July 12, 2013 01:14 am | Updated November 16, 2021 08:38 pm IST - HYDERABAD:

Despite parents and academics expressing their resentment over the new IIT admission procedure, students from Andhra Pradesh have eclipsed those from all other State Boards in the number of admissions to the prestigious institutes.

After the first round of counselling, nearly 1,800 students from the Board of Intermediate Education (BIE) have made it to different courses in the IITs. The Punjab board is a distant second with around 750 candidates.

CBSE takes honours

However, the CBSE, with its pan-India presence, pips all others with 5,500 students. Thirty different boa-rds in the country offer plus two-level education but only a few students have qualified from the remaining 27 boards while the CBSE, BIE and Punjab Board grabbed the major share.

Another interesting aspect is that despite the CSBE’s continued dominance, the performance of students of different boards has been on the rise.

Numbers fall

Numbers from Andhra Pradesh have fallen, partly owing to the 20 percentile factor, and also due to the three-layer entrance system from this year.

“The two-layer testing certainly affected preparations. Earlier, students concentrated only on the IIT-JEE and those interested in NITs used to prepare separately for the AIEEE exam,” says Srikanth, Director of Delta IIT Academy.

“The long gap of 50 days between JEE Main and JEE Advanced also had an effect [on the performance of the students].”
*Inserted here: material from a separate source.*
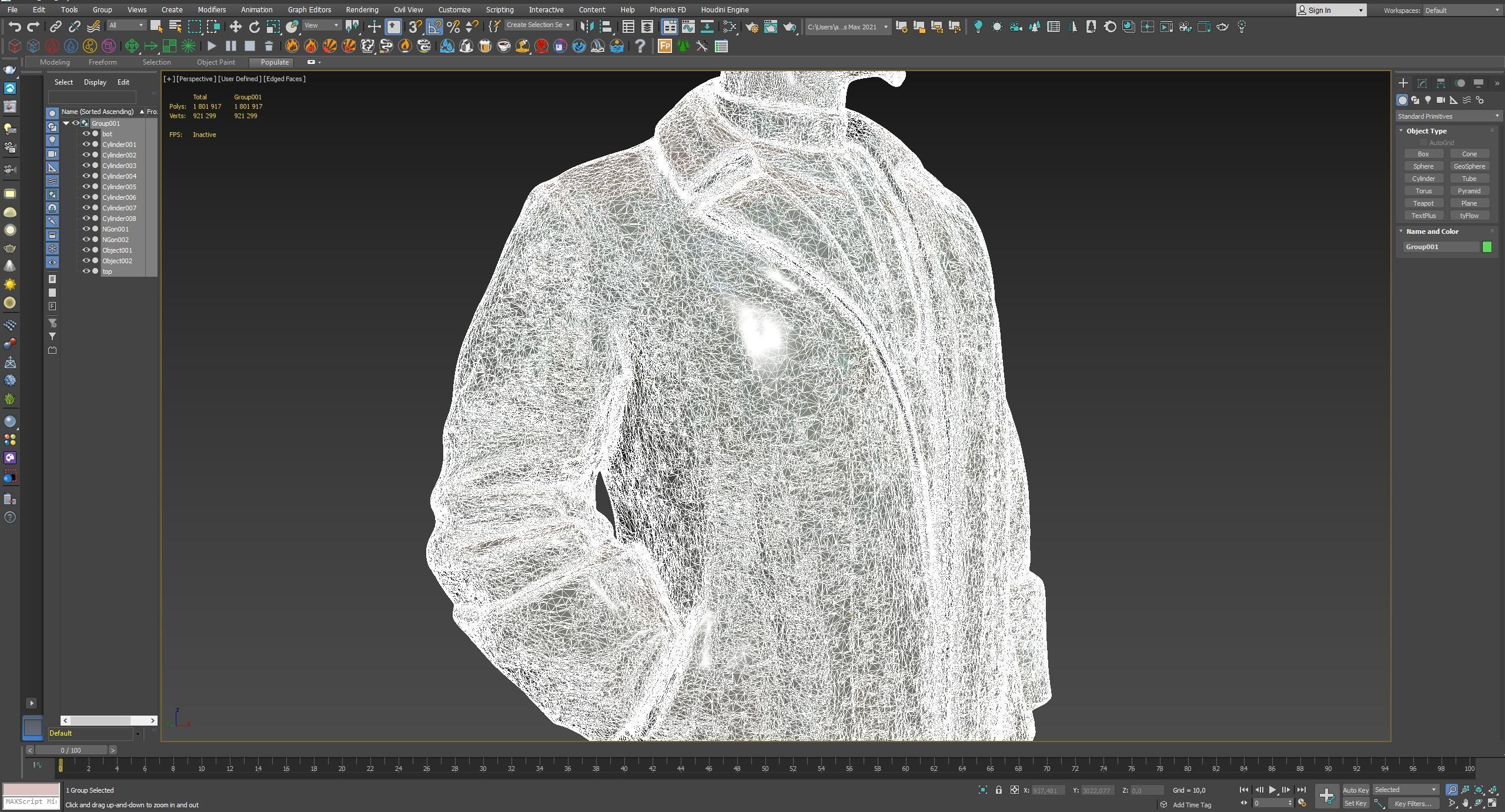Enable the AutoGrid checkbox
This screenshot has height=812, width=1505.
tap(1423, 143)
Several aspirants confident of clearing the JEE (Main) had their own doubts about being in the top 1.5 lakh candidates, and decided to concentrate on other entrance tests like BITS Pilani instead of the JEE (Adv).
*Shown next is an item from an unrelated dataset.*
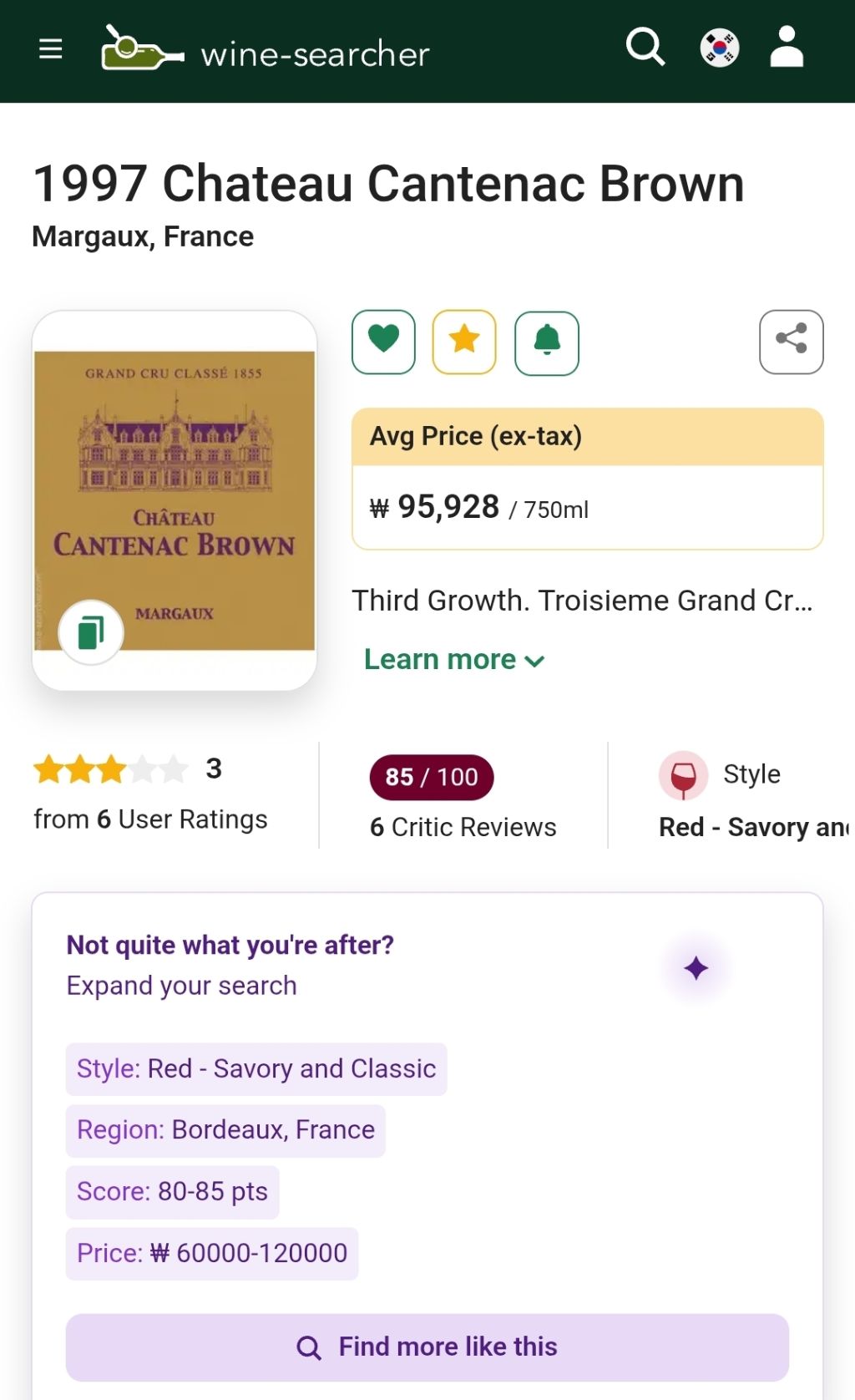Image resolution: width=855 pixels, height=1400 pixels.
Task: Change country via Korean flag icon
Action: (719, 48)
Serious preparation began only after the Main results were out. While top students made it anyway, those on the fringes suffe-red due to the said aspects, agreed another trainer.

Many students also couldn’t adjust to the JEE (Adv) exam in such short time. Government Junior Lecturers Association (GJLA) president, P. Madhusudhan Reddy, also claims the “20 percentile norm” did them in.